The create_network method is where the experiment network is created, usually setting the initial number of users to the number defined in experiment.initial_recruitment_size. Most experiments will have a specific network defined in their code, and call that network explicitly. In the case of GridUniverse, the experiment allows the use of any network defined by Dallinger, which is passed in as a configuration parameter. Regardless of the selected network class, it’s called with max_size set to the number of participants configured, plus one.

A simpler experiment might use something like this instead:

def create_network(self):
    return Chain(max_size=self.initial_recruitment_size)

Over-recruitment

It’s common for recruited participants to join and leave an experiment before it starts.

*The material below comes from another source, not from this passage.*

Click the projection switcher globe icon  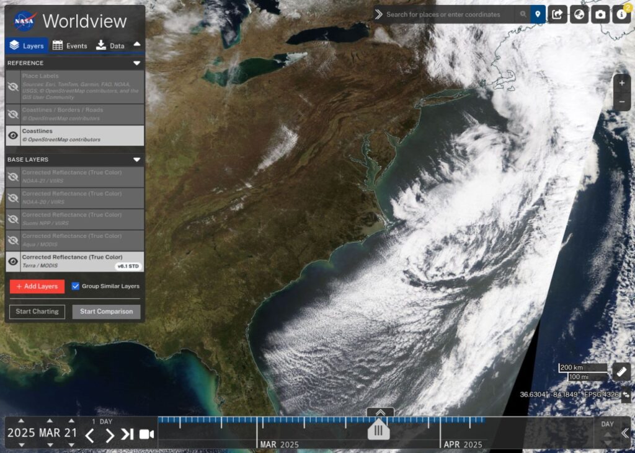pos(578,14)

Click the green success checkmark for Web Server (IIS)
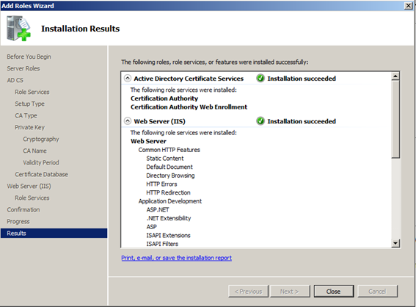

This is difficult in experiments where multiple participants are needed in order to start the experiment. To prevent this from disrupting an experiment, experimenters can over-recruit participants to ensure that they have the correct amount of participants at the start of the experiment. The participants who are over-recruited, but not needed for the experiment, still receive a base payout and are sent to the end of the experiment.

Over-recruitment occurs when an experiment has a quorum other than zero and the number of participants in the waiting room is larger than the quorum. As mentioned above, because users in the waiting room have already been recruited, Dallinger has to treat them as having completed the experiment, and they have to be paid.

There are a couple of strategies that can be used to limit over-recruitment. It is best for an experiment to close recruitment as soon as possible after the intended quorum is full. GridUinverse overrides the experiment’s create_node method to do this.

def create_node(self, participant, network):
    try:
        return dallinger.models.Node(
            network=network, participant=participant
        )
    finally:
        if not self.networks(full=False):
            # If there are no spaces left in our networks we can close
            # recruitment, to alleviate problems of over-recruitment
            self.recruiter().close_recruitment()

This method is called when a participant is added, so GridUniverse uses it to try to detect as soon as possible if the experiment networks are full (all participants are in). It does this by getting all networks that are not full. If there are none, it calls its recruiter’s close_recruitment method.

GridUniverse also overrides the experiment’s recruit method to unconditionally close recruitment if it is called. This method is called whenever a participant successfully completes an experiment. Since GridUniverse uses a quorum and never requires adding new participants after experiment start, it’s safe to just go ahead and close recruitment here.